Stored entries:
┌──

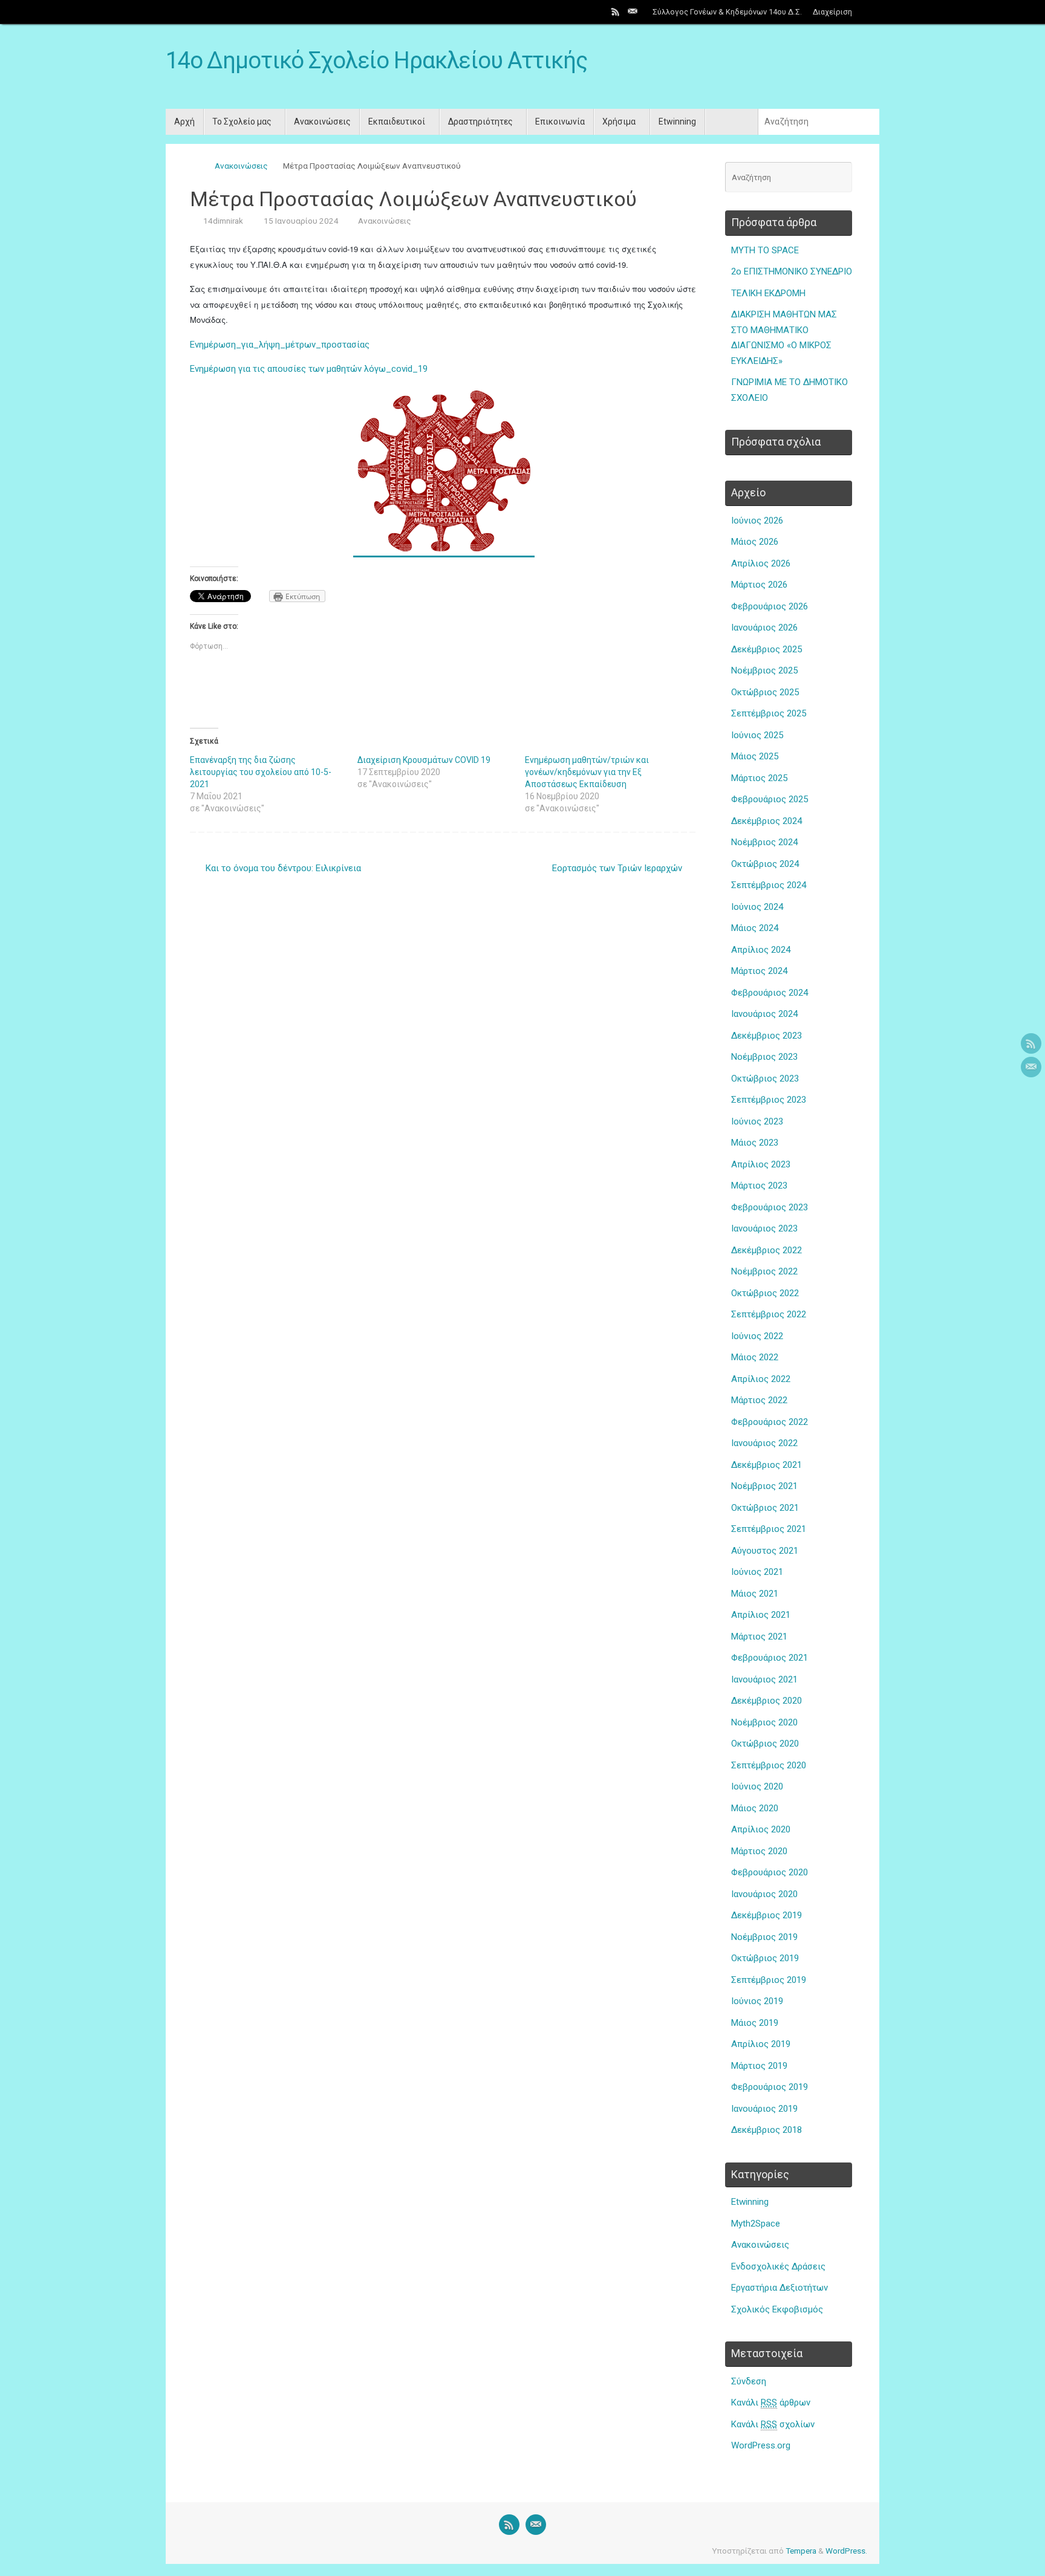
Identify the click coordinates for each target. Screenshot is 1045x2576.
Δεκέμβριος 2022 (766, 1250)
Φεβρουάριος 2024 (769, 992)
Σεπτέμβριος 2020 (768, 1765)
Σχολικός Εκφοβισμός (777, 2309)
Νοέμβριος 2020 (764, 1722)
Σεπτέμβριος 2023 (768, 1099)
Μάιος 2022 (754, 1357)
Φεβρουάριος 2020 (769, 1872)
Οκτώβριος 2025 (765, 692)
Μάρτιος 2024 (759, 970)
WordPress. (846, 2550)
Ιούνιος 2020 (757, 1786)
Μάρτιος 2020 (759, 1851)
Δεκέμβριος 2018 (766, 2129)
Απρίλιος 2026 (760, 563)
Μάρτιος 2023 (759, 1185)
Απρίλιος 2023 (760, 1164)
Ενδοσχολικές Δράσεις (778, 2266)
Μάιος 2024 (754, 928)
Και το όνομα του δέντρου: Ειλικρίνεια (282, 868)
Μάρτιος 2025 (759, 778)
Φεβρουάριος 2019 (769, 2086)
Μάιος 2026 (754, 541)
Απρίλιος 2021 (760, 1614)
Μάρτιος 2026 (759, 584)
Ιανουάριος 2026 (764, 627)
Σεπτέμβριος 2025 (768, 713)
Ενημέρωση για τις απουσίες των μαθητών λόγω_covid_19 (309, 368)
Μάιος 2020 (754, 1808)
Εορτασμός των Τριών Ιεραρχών (618, 868)
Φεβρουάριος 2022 (769, 1421)
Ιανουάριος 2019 (764, 2108)
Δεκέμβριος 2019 (766, 1915)
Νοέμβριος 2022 (764, 1271)
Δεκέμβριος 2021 (766, 1464)
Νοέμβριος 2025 (764, 670)
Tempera (801, 2550)
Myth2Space (755, 2223)
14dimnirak (223, 220)
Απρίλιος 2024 (760, 949)
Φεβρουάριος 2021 (769, 1657)
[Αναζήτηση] (868, 12)
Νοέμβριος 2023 (764, 1056)
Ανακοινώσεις (241, 165)
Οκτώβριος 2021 (765, 1507)
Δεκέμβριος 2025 (766, 649)
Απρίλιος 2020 (760, 1829)
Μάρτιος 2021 (759, 1636)
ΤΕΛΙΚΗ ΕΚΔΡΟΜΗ (768, 293)
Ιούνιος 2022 (757, 1336)
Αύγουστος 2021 (764, 1550)
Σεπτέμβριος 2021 (768, 1528)
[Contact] (632, 11)
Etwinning (750, 2201)
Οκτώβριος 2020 (765, 1743)
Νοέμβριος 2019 (764, 1937)
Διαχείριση (832, 11)
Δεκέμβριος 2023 (766, 1035)
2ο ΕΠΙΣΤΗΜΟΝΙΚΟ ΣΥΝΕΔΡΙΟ (791, 271)
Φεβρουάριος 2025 (769, 799)
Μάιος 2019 (754, 2022)
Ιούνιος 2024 (757, 906)
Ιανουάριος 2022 (764, 1443)
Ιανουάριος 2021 (764, 1679)
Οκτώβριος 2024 (765, 863)
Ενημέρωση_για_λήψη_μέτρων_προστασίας (279, 344)
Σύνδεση (748, 2381)
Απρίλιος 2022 (760, 1379)
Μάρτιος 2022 (759, 1400)
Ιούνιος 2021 (757, 1571)
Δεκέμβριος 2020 (766, 1700)
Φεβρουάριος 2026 (769, 606)
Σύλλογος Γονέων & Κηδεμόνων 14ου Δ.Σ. (727, 11)
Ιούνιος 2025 (757, 735)
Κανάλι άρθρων (770, 2402)
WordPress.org (760, 2445)
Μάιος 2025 (754, 756)
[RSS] (615, 11)
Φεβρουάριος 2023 (769, 1207)
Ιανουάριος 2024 (764, 1013)
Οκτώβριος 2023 (765, 1078)
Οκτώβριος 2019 (765, 1958)
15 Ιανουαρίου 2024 (301, 220)
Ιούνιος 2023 (757, 1121)
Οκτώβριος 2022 (765, 1293)
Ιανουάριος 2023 (764, 1228)
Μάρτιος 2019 (759, 2065)
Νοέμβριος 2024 (764, 842)
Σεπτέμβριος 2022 (768, 1314)
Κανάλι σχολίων (773, 2424)
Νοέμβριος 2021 (764, 1486)
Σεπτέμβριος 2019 (768, 1979)
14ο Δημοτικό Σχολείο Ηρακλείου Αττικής (376, 61)
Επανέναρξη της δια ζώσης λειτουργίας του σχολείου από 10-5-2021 (260, 772)
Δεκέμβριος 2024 (766, 821)
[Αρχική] (195, 165)
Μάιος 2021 (754, 1593)
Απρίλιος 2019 (760, 2044)
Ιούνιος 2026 (757, 520)
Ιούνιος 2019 (757, 2001)
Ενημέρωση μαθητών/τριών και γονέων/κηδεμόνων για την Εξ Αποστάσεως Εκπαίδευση (587, 772)
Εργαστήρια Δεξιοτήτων (779, 2287)
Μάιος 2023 (754, 1142)
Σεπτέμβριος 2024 (768, 885)
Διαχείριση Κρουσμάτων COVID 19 (423, 760)
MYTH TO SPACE (765, 250)
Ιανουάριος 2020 (764, 1894)
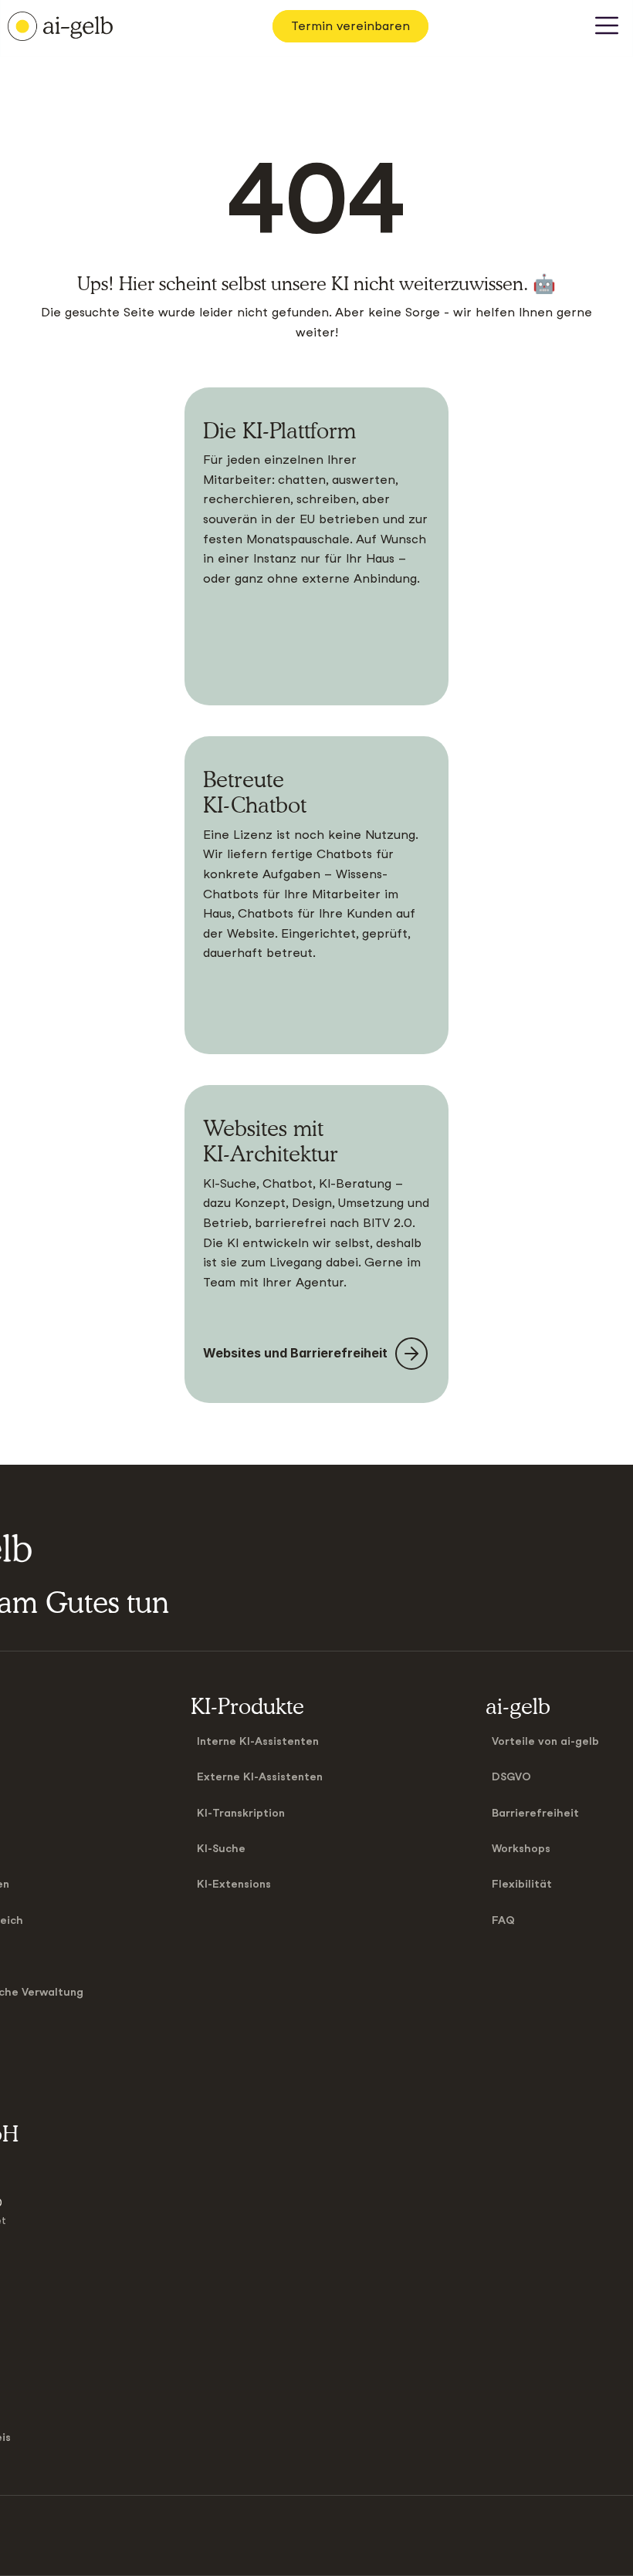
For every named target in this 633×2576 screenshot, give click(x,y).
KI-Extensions (234, 1884)
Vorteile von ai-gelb (545, 1741)
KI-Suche (221, 1848)
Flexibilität (522, 1884)
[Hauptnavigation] (606, 26)
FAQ (503, 1920)
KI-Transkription (241, 1813)
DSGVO (511, 1776)
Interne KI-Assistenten (258, 1741)
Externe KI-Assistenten (260, 1776)
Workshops (521, 1848)
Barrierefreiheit (535, 1813)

└──

= Exercise goal =
With the pictures left aside, write out all of the records above exactly.

= Result =
Identify the click coordinates for each target. Screenshot is 1045x2576.
Δεκέμβριος 2022 (766, 1250)
Φεβρουάριος 2024 (769, 992)
Σεπτέμβριος 2020 (768, 1765)
Σχολικός Εκφοβισμός (777, 2309)
Νοέμβριος 2020 (764, 1722)
Σεπτέμβριος 2023 (768, 1099)
Μάιος 2022 (754, 1357)
Φεβρουάριος 2020 (769, 1872)
Οκτώβριος 2025 (765, 692)
Μάρτιος 2024 (759, 970)
WordPress. (846, 2550)
Ιούνιος 2020 (757, 1786)
Μάρτιος 2020 (759, 1851)
Δεκέμβριος 2018 (766, 2129)
Απρίλιος 2026 (760, 563)
Μάρτιος 2023 (759, 1185)
Απρίλιος 2023 (760, 1164)
Ενδοσχολικές Δράσεις (778, 2266)
Μάιος 2024 (754, 928)
Και το όνομα του δέντρου: Ειλικρίνεια (282, 868)
Μάρτιος 2025 (759, 778)
Φεβρουάριος 2019 (769, 2086)
Μάιος 2026 (754, 541)
Απρίλιος 2021 (760, 1614)
Μάρτιος 2026 (759, 584)
Ιανουάριος 2026 (764, 627)
Σεπτέμβριος 2025 (768, 713)
Ενημέρωση για τις απουσίες των μαθητών λόγω_covid_19 (309, 368)
Μάιος 2020 (754, 1808)
Εορτασμός των Τριών Ιεραρχών (618, 868)
Φεβρουάριος 2022 (769, 1421)
Ιανουάριος 2019 (764, 2108)
Δεκέμβριος 2019 (766, 1915)
Νοέμβριος 2022 (764, 1271)
Δεκέμβριος 2021 (766, 1464)
Νοέμβριος 2025 (764, 670)
Tempera (801, 2550)
Myth2Space (755, 2223)
14dimnirak (223, 220)
Απρίλιος 2024 (760, 949)
Φεβρουάριος 2021 (769, 1657)
[Αναζήτηση] (868, 12)
Νοέμβριος 2023 (764, 1056)
Ανακοινώσεις (241, 165)
Οκτώβριος 2021 (765, 1507)
Δεκέμβριος 2025 (766, 649)
Απρίλιος 2020 (760, 1829)
Μάρτιος 2021 (759, 1636)
ΤΕΛΙΚΗ ΕΚΔΡΟΜΗ (768, 293)
Ιούνιος 2022 (757, 1336)
Αύγουστος 2021 (764, 1550)
Σεπτέμβριος 2021 (768, 1528)
[Contact] (632, 11)
Etwinning (750, 2201)
Οκτώβριος 2020 (765, 1743)
Νοέμβριος 2019 (764, 1937)
Διαχείριση (832, 11)
Δεκέμβριος 2023 (766, 1035)
2ο ΕΠΙΣΤΗΜΟΝΙΚΟ ΣΥΝΕΔΡΙΟ (791, 271)
Φεβρουάριος 2025 (769, 799)
Μάιος 2019 (754, 2022)
Ιούνιος 2024 (757, 906)
Ιανουάριος 2022 (764, 1443)
Ιανουάριος 2021 (764, 1679)
Οκτώβριος 2024 (765, 863)
Ενημέρωση_για_λήψη_μέτρων_προστασίας (279, 344)
Σύνδεση (748, 2381)
Απρίλιος 2022 (760, 1379)
Μάρτιος 2022 (759, 1400)
Ιούνιος 2021 (757, 1571)
Δεκέμβριος 2020 (766, 1700)
Φεβρουάριος 2026 (769, 606)
Σύλλογος Γονέων & Κηδεμόνων 14ου Δ.Σ. (727, 11)
Ιούνιος 2025 (757, 735)
Κανάλι άρθρων (770, 2402)
WordPress.org (760, 2445)
Μάιος 2025 (754, 756)
[RSS] (615, 11)
Φεβρουάριος 2023 (769, 1207)
Ιανουάριος 2024 (764, 1013)
Οκτώβριος 2023 (765, 1078)
Οκτώβριος 2019 (765, 1958)
15 Ιανουαρίου 2024 (301, 220)
Ιούνιος 2023 (757, 1121)
Οκτώβριος 2022 (765, 1293)
Ιανουάριος 2023 (764, 1228)
Μάρτιος 2019 (759, 2065)
Νοέμβριος 2024 (764, 842)
Σεπτέμβριος 2022 (768, 1314)
Κανάλι σχολίων (773, 2424)
Νοέμβριος 2021 (764, 1486)
Σεπτέμβριος 2019 (768, 1979)
14ο Δημοτικό Σχολείο Ηρακλείου Αττικής (376, 61)
Επανέναρξη της δια ζώσης λειτουργίας του σχολείου από 10-5-2021 (260, 772)
Δεκέμβριος 2024 (766, 821)
[Αρχική] (195, 165)
Μάιος 2021 (754, 1593)
Απρίλιος 2019 (760, 2044)
Ιούνιος 2026 (757, 520)
Ιούνιος 2019 (757, 2001)
Ενημέρωση μαθητών/τριών και γονέων/κηδεμόνων για την Εξ Αποστάσεως Εκπαίδευση (587, 772)
Εργαστήρια Δεξιοτήτων (779, 2287)
Μάιος 2023 (754, 1142)
Σεπτέμβριος 2024 (768, 885)
Διαχείριση Κρουσμάτων COVID 19 (423, 760)
MYTH TO SPACE (765, 250)
Ιανουάριος 2020 (764, 1894)
For every named target in this 633×2576 screenshot, give click(x,y).
KI-Extensions (234, 1884)
Vorteile von ai-gelb (545, 1741)
KI-Suche (221, 1848)
Flexibilität (522, 1884)
[Hauptnavigation] (606, 26)
FAQ (503, 1920)
KI-Transkription (241, 1813)
DSGVO (511, 1776)
Interne KI-Assistenten (258, 1741)
Externe KI-Assistenten (260, 1776)
Workshops (521, 1848)
Barrierefreiheit (535, 1813)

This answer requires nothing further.